王靜回過頭,冷冷的看著她,「怎麼,不去取你的高級轎車了?不怕別人偷了嗎?真是的。不要以為你有一輛價值100萬的轎車,就可以在我面前炫耀。你捫心自問,這車子是自己賺錢買的嗎?還是花你父母的錢,寄生蟲。」
這話可深深的刺傷了獨立好勝的肖怡,尖銳反駁,鄭重表示,買車的錢,不是她父母給的,而是她自己的賺錢買的。
王靜一怔,冷笑著反問,她是如何賺的錢?又是通過什麼方式賺到的?這可是不十萬,而是100萬之巨。賺到100萬,或許不難,可是,要拿出100萬的現金去買車,就十分的困難了。
簡單的說,比如某人一年,或是兩年,又或者是半年時間,的確賺了100萬,可是,這段時間,難道沒有花費嗎?沒有只賺錢,而不花錢的道理。有進就有出,這是必然的。
肖怡只是一個學生,短短三年時間,賺100萬或許可能,但真要拿出100萬之巨去買車,這的確有點不合情理。王靜懷疑她,似乎也是情理之中的事。
肖怡氣得發抖,她能聽出王靜話中的弦外之音,可想到自己的回來的目的,又不能說實話,只得更生生的忍了這口惡氣,尖銳的說,「這是我的事,你管不著。」
見她欲言又止,吞吞吐吐的樣子,王靜更開心了,幾乎可以斷定,如果這錢真是她自己賺的,必然有問題,冷笑說,「你敢不敢當著阿樂的面,也這樣說?」
肖怡心裡有氣,差點脫口而出,說自己沒有做什麼虧心事,沒有什麼不能說的,可想到自己此行回來的目的,的確不能對他說實話,用力嚥下口水,冷冷的說,「這是我的事,不用你管。」
一連兩次尖銳的頂撞,王靜有點失控了,冷笑一聲,氣憤的說,「既然這樣,你別跟著我,有本事,自己去找步行他們。」
肖怡昂著腦袋,針鋒相對的說,「你別忘了,不是我要跟著你,這是家樂的意思,你敢撇下我,家樂知道了,他會怎樣想?」
她抬出田家樂,王靜沒有轍了,氣得翻白眼,恨聲說,「肖怡,你別得意,總有一天,你會後悔的。」
見得氣得發抖,肖怡開心的笑了,上前兩步,與她並肩而行,嘻笑說,「現在說恨話,無濟於事。再說了,你也犯不著。反正我會搶走家樂的,你急什麼啊?」
她又一次強調,不會搶走田家樂,這令王靜倍感迷茫,側頭看著她,不解的問,「你突然回來,到底想做什麼?」
肖怡暗自鬆了一口氣,淡笑說,「在酒店裡,我已經說得很清楚了,沒有必要再重複一遍,你不嫌累,我還不想說呢。」
倆人一路爭吵,走完通向大門口那道筆直的水泥大道。拾級而上,剛到拐彎處,迎面碰上劉艷。在拐角的另一邊,劉艷就聽到王靜的聲音。

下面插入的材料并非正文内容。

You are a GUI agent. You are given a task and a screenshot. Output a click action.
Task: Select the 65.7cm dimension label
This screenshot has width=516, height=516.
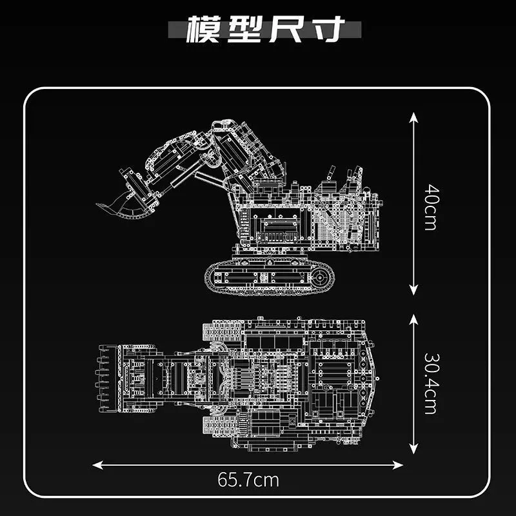248,480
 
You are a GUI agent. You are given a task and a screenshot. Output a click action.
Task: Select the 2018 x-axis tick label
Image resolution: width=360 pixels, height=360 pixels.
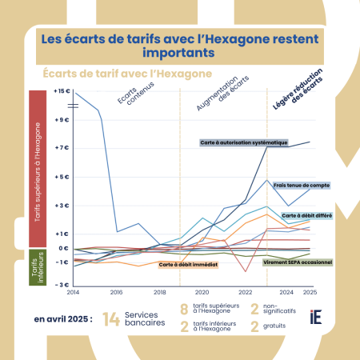point(159,292)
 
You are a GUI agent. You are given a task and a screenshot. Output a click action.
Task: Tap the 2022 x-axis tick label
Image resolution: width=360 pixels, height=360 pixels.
point(245,292)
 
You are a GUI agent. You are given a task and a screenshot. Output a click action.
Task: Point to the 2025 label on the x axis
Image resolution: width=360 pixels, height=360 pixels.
point(309,292)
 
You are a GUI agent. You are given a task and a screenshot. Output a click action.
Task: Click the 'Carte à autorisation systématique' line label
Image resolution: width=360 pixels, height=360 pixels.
point(243,142)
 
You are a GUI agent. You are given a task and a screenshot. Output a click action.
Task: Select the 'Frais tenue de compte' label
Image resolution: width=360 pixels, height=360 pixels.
point(301,185)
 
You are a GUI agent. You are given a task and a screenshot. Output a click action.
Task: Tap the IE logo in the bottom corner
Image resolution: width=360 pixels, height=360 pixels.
point(317,319)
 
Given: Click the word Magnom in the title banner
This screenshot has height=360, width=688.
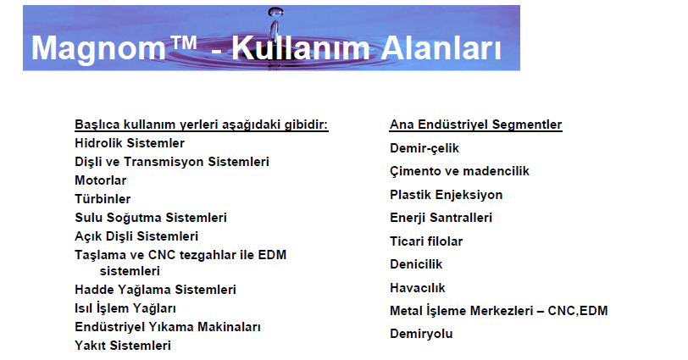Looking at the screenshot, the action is [x=98, y=49].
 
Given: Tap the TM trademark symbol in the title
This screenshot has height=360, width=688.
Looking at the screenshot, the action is [x=182, y=43].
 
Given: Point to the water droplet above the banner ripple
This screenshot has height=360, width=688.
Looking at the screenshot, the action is [x=275, y=13].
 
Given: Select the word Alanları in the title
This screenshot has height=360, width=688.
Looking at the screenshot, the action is [x=441, y=47].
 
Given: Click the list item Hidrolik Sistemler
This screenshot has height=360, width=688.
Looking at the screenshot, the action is [x=130, y=143].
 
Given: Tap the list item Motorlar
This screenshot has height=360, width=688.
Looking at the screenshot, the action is [x=101, y=180].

拐了彎,看清和王靜吵架的人,臉色微微一變,直勾勾的打量著肖怡。她做夢也想不到,突然冒出這樣一個超級絕色,一點也不比王靜遜色。
倆人在吵架,顯然是認識。為何從來沒有聽她說起這樣一號人物。對方到底是什麼來頭?她們這樣爭吵,又是為了什麼?
王靜有點失控,似乎沒有看到劉艷,昂首闊步,擦身而過。淡淡的茉莉花香,撲鼻而入,驚醒了沉思中的劉艷,側過身子,抓住王靜的右手,輕聲問,「這個黑美人是誰?」
她也是自己的情敵之一,但威脅遠不如肖怡大,再說了,她和他和約定,暫時不會給自己帶來困擾。可肖怡不一樣,她已經纏上了他,這種威脅比張娜更大。
原計劃,聯合張娜對抗肖怡,劉艷的話,提醒了她,不如和她聯手,給予適當的承諾,利用她鉗制肖怡。
反覆思量劉艷的實力,覺得比張娜更好,微微一笑,側過身子,看著肖怡,為彼此作了詳細的介紹。
反常的舉止,不僅令劉艷困惑,肖怡同樣迷惑不解。以倆人目前的狀況,王靜絕不可能這樣好心!到底有什麼目的呢?
劉艷是聰明人,很快就明白了肖怡對王靜的威脅,更明白她的用意,希望自己可以鉗制肖怡。然而,有一點令她不解,肖怡堅持了整整三年,為何突然放棄一切,要重續舊夢?
基於此,她不敢冒然承諾什麼,此事必須問過田家樂,明白整件事的始末,同時,還得看田家樂的態度決定。
如果冒然出手,得罪了肖怡,而田家樂又頃向肖怡,那就得不償失了。畢竟,他給過承諾,如無必要,絕不能給他製造不必要的麻煩。
打定主意,禮貌的和肖怡握了握手,閒聊了幾句,微笑說,「我表妹來了,要去接機,今天晚上,我請客,大家聚一聚。阿樂那邊,我會通知他。步行倆人,就麻煩你們通知一聲。」